▸ **TEXT PROVIDED**:
⁂
Source: www.miningaustralia.com.au

Youth Prepare for Climate Action Day

Posted by admin on October 3, 2009
Posted under Express 78

Youth Prepare for Climate Action Day

350.org is hosting an Asian Youth Climate Workshop this weekend in Bangkok for nearly 100 youth from over 14 countries in the region to introduce vital new voices to the United Nations climate process and prepare for the October 24 International Day of Climate Action. A Jamie Henn letter from Thailand.

Dear Friends,

From where I’m standing, the politics of climate change need a big boost — one we’re in the perfect place to provide.

I’m here in Bangkok, Thailand, at another round of United Nations climate meetings, where negotiators are deadlocked. But I didn’t come here to watch the negotiations, I came here to help change them.

This weekend, 350.org will host an Asian Youth Climate Workshop for nearly 100 youth from over 14 countries in the region to introduce vital new voices to the United Nations climate process and prepare for the October 24 day of action.

And inside the negotiations, as I walk to meetings with my 350 shirt on, I’ve been approached by people from Ghana, Kenya, Lebanon, Germany, Vietnam, China, Australia, and more, who all want to share updates about the events they’re planning for October 24.

As organizers gear up for the big day of action on October 24 (1600+ actions in 130+ countries and rising FAST!), the images and stories from this global movement are just pouring in.

Our combination of creative action mixed with a clear goal is already having a real political impact. We could have submitted hundreds of pages of briefings and reports on 350 ppm and gotten nowhere. Instead, we’ve relied on the power of grassroots organizing and powerful images, and we’re making incredible progress.

Here at the UN meetings, I’ve overheard delegates from countries around the world talking about 350 ppm and how any legitimate global climate treaty must meet the latest science. Yesterday, I tracked down the head of the United States delegation, Jonathan Pershing, to get his perspective. I asked him to tell me what 350.org could do to push the negotiations forward. His reply: “Keep organizing.”

That’s exactly right. As much progress as we’ve made, there is still a long way to go. We’ve entered the final sprint towards the Copenhagen climate talks this December and now, more than ever, we all need to step it up.

If you haven’t started or joined an action yet please do so now.  We have a brand new action map that makes finding a local event easier than ever:

On a personal note, I want to end by saying how thankful I am to be here in Bangkok, meeting 350 action organizers from around the world. It’s an incredible feeling to shake the hand of a stranger from Ghana or Cambodia and have them yell “350!” and launch into a description of their actions and plans for October 24.

Thanks for helping build this incredible movement,

Jamie Henn for the whole 350.org Team

P.S. If you’re ready to join the 350 Movement on October 24, let your friends know–they’ll let their friends know, and they’ll let their…you get the idea.  Thanks a million.

You should join us on Facebook by becoming a fan of our page at facebook.com/350org and follow us on twitter by visiting twitter.com/350.
⁂
▸ **PROVIDED DATA**:
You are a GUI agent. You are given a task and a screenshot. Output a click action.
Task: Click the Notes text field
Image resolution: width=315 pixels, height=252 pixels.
⁂
▸ **THE TASKS**:
1 > In the 350.org letter from Bangkok, what did Jonathan Pershing say 350.org could do to push the negotiations forward?
2 > Render this sentence from the 350.org letter from Bangkok in Spanish: "I’m here in Bangkok, Thailand, at another round of United Nations climate meetings, where negotiators are deadlocked."

▸ **RESULTS FOR THE EXERCISE**:
1 > "Keep organizing."

2 > Estoy aquí en Bangkok, Tailandia, en otra ronda de reuniones de las Naciones Unidas sobre el clima, donde los negociadores están estancados.